- REQUIREMENT 1:
Answer briefly from the passage on analyzing Education for Information titles:
(a) What does this study rely on, in contrast to Li and Zu (2019)?
(b) What span of publication does the analysis cover?
(c) In which section do the authors say they will return to the biases of automatic methods?
- REQUIREMENT 2: Resume the passage on analyzing Education for Information titles, writing on from its final sentence.

By contrast to Li and Zu (2019), our study of the evolution of topics published in EFI relies on automatic processes and tools developed over several decades which reduce the biases linked to the human interpretation. This is not to say that automatic methods do not have their own biases and limitations but these are known and documented in the literature. We will return to this point in the discussion section.

2. Analysis methodology

We conducted an analysis of the titles of the articles published in the journal Education for Information (EFI) from 1983 to the first issue of 2019. We will first explain how the corpus of titles was split into sizable chunks before describing the clustering and mapping processes.

- GIVEN INFORMATION:

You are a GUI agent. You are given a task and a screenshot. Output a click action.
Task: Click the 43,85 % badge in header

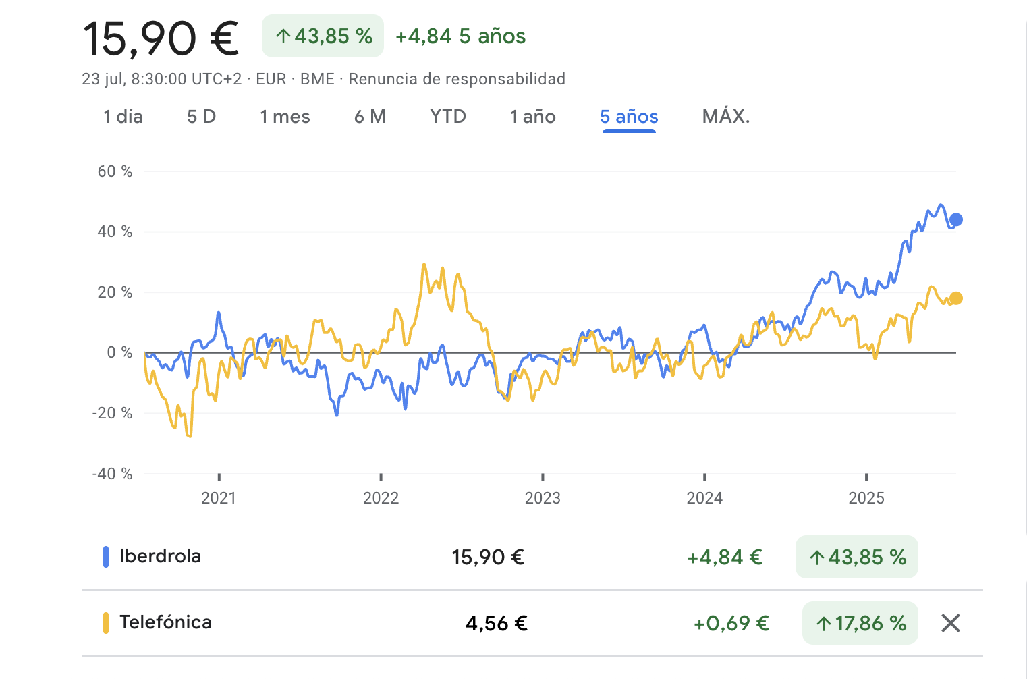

- TASK ANSWER 1:
(a) Automatic processes and tools developed over several decades, which reduce the biases linked to human interpretation.
(b) From 1983 to the first issue of 2019.
(c) The discussion section.

- TASK ANSWER 2:
2.1 Corpus splitting

Our corpus covers more than 36 years, from 1983 when this journal was created to the first quarter of 2019 when the data collection was done. Thus 2019 data is incomplete as only the first issue of the journal had been published and entered into the database at the time of corpus collection. In such diachronic studies, it is customary to split the corpus into manageable time spans in order to obtain intelligible maps and better follow the trends. We tried three approaches to corpus splitting:

i- by Editor in Chief of the journal (EIC). The journal has had three EICs to date. This yielded a very unequal partition of the corpus (see Table 1) as the first EIC ran the journal from 1983 till 2013, thus for 30 years. The second EIC ran the journal for three years (2014–2017) although 2014 was a blank year as no issues were published, hence no titles for that year. The last and current EIC had only 1 year of running the journal at the time of data collection (2018 to first quarter of 2019). Hence, the partitioning of titles by EIC is very skewed as shown in Table 1.

Table 1
Number of papers published during each Editor-in-chief’s term of office

EIC 1 (1983–2013)	EIC 2 (2014–2017)	EIC 3 (2018–2019)	Total
799	51	35	885

Bearing in mind this skewness, we believe that mapping the titles by EICs can still tell us something about the topics prevalent during the mandate of each EIC during and how the journal’s center of gravity has evolved over time.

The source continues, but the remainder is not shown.